В декабре 1914 года, я решил приехать сюда и лично имел объяснения с теми, от кого зависела перемена в ходе дел. Я обошел представителей правительства, повторяю, тех, с которыми я имел некоторое общение, собрал и представителей законодательных учреждений, сделал им обстоятельный, имел даже несколько совещаний с представителями промышленности, потому что надо было двинуть вопросы снабжения. Я видел перед собой какую-то каменную стену, которую нельзя пробить никакими силами.
Представители власти ссылались на то, что война, это — дело верховной власти и военного ведомства, и что их вмешательство тут и непрошено и недопустимо. Любопытная вышла у меня беседа с одним из министров, на мои настоятельные просьбы о том, чтобы он доложил государю всю эту картину полного грядущего разгрома наших армий, он мне сказал:
«Александр Иванович, то, что вы говорите, совершенно верно, но мы ничего не можем».
— «Почему?»
— «Потому, что еще на-днях государь сказал мне: «Вот все нападали на генерала Сухомлинова, а посмотрите, как у него все блестяще».

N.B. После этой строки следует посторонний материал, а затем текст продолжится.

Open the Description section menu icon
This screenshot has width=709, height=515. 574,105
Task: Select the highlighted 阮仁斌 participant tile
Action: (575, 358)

И это, когда все знали на фронте о нашей безнадежности, здесь верховную власть ублажали сказками о том, что все в блестящем положении.
Видите, каким обманом окутывали верховную власть и как боялись сказать слово правды. Один из государственных деятелей, в то время не бывший уже у дел, но достаточно осведомленный и мудрый, сказал мне тогда же: «Я вам советую бросить это ваше хождение по министрам; они ничего не помогут. Они, во-первых, ничего не хотят, а если бы даже и хотели, то ничего не могут.
…..
Вся хозяйственная, экономическая жизнь страны катилась под гору, потому что та власть, которая должна была взять на себя организацию этого тыла, была и бездарна, и бессильна. В этот-то момент для русского общества, по крайней мере, для многих кругов русского общества и, в частности, для меня стало ясно, что как во внутренней жизни пришли мы к необходимости насильственного разрыва с прошлым и государственного переворота
Вина, если говорить об исторической вине русского общества, заключается именно в том, что русское общество, в лице своих руководящих кругов, недостаточно сознавало необходимость этого переворота и не взяло его в свои руки, предоставив слепым стихийным силам, не движимым определенным планом, выполнить эту болезненную операцию.